JCDR - Register at Journal of Clinical and Diagnostic Research
Journal of Clinical and Diagnostic Research, ISSN - 0973 - 709X
Microbiology Section Section DOI : 10.7860/JCDR/2020/45029.13891
Year : 2020 | Month : Aug | Volume : 14 | Issue : 08 Full Version Page : DE01 - DE03

Tracing the Origin and Transmission of Severe Acute Respiratory Syndrome-CoV-2: Does Genome Research Hold the Key?

Thangam Menon1

1 UGC BSR Faculty, Department of Microbiology, University of Madras, Chennai, Tamil Nadu, India.


NAME, ADDRESS, E-MAIL ID OF THE CORRESPONDING AUTHOR: Dr. Thangam Menon, Department of Microbiology, University of Madras, Taramani Campus, Chennai, Tamil Nadu, India.
E-mail: thangam56@gmail.com
Abstract

The Severe Acute Respiratory Syndrome Coronavirus 2 (SARS-CoV-2) was first identified in December 2019 in Wuhan, China. Since then, the virus has been rapidly spreading across countries, resulting in the present Corona Virus Disease (COVID-2019) pandemic. Thousands of genomes of different strains of the virus have been sequenced and made available in the public domain which has helped to detect viral mutations and track movement of the virus across the globe. The whole genome sequence of SARS-CoV-2 isolated from a human strain has 96.2% similarity to a bat coronavirus. The strains of SARS-CoV-2 found in different countries are genetically diverse and infections have been shown to be caused by multiple introductions in the same country. Though there are several theories regarding the origin of this virus, genetic studies indicate that it may have appeared by natural selection in humans following zoonotic transfer. This review highlights the recent knowledge of the origin of the coronavirus, its diversity in different geographical regions and mutations, which have aided it to infect the human host.

Keywords

Introduction

The current pandemic caused by SARS-CoV-2 has had an unprecedented impact on the human population across the globe. Though there have been other coronaviruses such as SARS-CoV and MERS-CoV which has caused serious disease in human beings, the SARS-CoV-2 has shown a much more efficient human-to-human transmission, resulting in a rapid spread of the disease across countries. The first official case was reported from China on 31st December. 2019 [1]. However, according to scientists the first patient reported symptoms on December 1, 2019 [2]. The first whole genome sequence of SARS-CoV-2 was published in January 2020 (GenBank accession No. MN908947) and the virus was isolated from a sample of broncho-alveolar lavage fluid from a patient who worked in the seafood market and was admitted to the Central Hospital of Wuhan on 26th December 2019 with severe respiratory symptoms [3]. The strain of virus was called Wuhan-Hu-1. Before the end of January 2020, more than 2000 cases were confirmed in Wuhan. Next-generation sequencing of samples from nine patients, from the first outbreak in Wuhan showed that the genome sequences were extremely similar, exhibiting more than 99.98% sequence identity [4]. Since then, the genome sequence of SARS-CoV-2 from clinical samples has been obtained by several laboratories and researchers from different laboratories, have made the sequence data available in the public domain [5-7]. Analysis of genomic data gives insights into the origin of the virus as well as its manner of transmissibility in the human host besides providing information for drug design and vaccine development.

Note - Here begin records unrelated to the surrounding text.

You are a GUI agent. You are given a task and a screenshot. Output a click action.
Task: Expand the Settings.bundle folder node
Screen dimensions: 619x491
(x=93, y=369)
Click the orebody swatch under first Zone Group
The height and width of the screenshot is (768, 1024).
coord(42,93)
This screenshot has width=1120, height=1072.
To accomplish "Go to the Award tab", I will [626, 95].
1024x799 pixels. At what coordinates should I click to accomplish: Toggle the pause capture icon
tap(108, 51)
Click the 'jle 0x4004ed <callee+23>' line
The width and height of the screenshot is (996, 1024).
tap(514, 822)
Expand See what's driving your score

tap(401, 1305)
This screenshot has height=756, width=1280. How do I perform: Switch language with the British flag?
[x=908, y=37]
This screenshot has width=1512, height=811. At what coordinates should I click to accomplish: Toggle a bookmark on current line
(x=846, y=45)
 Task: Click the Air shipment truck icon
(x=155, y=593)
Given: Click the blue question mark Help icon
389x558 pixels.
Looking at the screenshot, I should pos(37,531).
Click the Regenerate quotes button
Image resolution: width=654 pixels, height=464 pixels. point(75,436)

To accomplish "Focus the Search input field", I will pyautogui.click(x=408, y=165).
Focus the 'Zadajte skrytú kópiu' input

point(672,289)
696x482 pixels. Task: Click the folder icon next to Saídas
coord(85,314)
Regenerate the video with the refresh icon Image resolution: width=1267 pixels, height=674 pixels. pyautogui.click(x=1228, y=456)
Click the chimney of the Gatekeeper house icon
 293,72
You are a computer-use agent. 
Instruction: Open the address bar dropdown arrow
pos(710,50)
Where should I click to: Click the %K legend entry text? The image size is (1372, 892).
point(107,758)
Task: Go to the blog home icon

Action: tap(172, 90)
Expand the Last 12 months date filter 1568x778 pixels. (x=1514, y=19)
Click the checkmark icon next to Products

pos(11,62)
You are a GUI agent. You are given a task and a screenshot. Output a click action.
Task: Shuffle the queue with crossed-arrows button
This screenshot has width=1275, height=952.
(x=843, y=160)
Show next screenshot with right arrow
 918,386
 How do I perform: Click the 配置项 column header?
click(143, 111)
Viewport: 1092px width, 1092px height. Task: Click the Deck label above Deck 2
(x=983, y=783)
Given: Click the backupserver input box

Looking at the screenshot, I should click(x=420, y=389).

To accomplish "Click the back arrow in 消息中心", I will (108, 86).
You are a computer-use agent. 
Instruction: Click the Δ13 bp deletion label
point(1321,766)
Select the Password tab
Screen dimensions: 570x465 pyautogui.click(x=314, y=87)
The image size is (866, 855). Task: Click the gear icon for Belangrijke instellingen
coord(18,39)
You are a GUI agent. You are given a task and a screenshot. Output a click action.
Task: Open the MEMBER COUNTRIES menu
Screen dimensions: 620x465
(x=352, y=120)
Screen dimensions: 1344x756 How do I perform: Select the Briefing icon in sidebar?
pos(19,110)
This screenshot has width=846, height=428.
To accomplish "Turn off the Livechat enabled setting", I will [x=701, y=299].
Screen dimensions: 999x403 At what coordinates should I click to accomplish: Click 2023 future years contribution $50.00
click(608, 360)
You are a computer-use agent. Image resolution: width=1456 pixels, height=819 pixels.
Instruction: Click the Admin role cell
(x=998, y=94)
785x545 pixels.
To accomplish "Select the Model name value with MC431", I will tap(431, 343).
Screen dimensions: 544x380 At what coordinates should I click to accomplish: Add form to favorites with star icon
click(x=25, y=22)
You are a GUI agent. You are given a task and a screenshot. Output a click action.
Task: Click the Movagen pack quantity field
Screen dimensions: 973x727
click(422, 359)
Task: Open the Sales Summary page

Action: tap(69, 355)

According to the live world statistics reported on Worldometer (https://www.worldometers.info/coronavirus/), as of 11 June 2020, this emerging infection has been reported in 215 countries, causing over 74,58,646 infections with 4,19,020 deaths. In India, there are 287,155 reported cases and over 8107 deaths.

Origin of Covid-19

The evolutionary history of RNA viruses has always been difficult to resolve and SARS-CoV-2 is no different. The origin of the disease COVID-19 still remains elusive. There are media reports that Wei Guixian, a 57-year-old shrimp seller in Huanan wholesale seafood market, who reported flu like symptoms on December 10th 2019 was the first patient to contract the disease. However, scientists do not believe that she was the first case. The earliest cases reported were linked to the Huanan wet market in Wuhan and thus an animal source was suspected. On the basis of current sequence databases, all human coronaviruses have animal origins: SARS-CoV, Middle East Respiratory Syndrome Coronavirus (MERS-CoV), Human Coronavirus NL63 (HCoV-NL63) and Human Coronavirus-229E (HCoV-229E) are considered to have originated in bats; HCoV-OC43 and HKU1 are likely to have originated from rodents [8]. Several researchers have confirmed the genetic similarity between SARS-CoV-2 and a bat coronavirus of the sub-genus Sarbecovirus. The whole-genome sequence identity of SARS-CoV-2 isolated from a human strain has 96.2% similarity to a coronavirus (RaTG13) isolated from the bat Rhinolophus affinis from Yunnan province of China [9]. Phylogenetic analysis of the full-length genome and the gene sequences of RdRp and spike protein(S) has shown that RaTG13 is closely related to SARS-CoV-2, suggesting that SARS-CoV-2 may have originated in bats [10].

Animal Reservoir

In the first cohort of patients studied in Wuhan, 34% of them reported no exposure at the seafood market [2] and hence it was presumed that the virus had an intermediate host as is the case with SARS-CoV and MERS-CoV which usually pass into intermediate hosts, such as civets or camels, before infecting humans [11]. However, the specific route of transmission of SARS-CoV-2 from natural reservoirs to humans remains unclear.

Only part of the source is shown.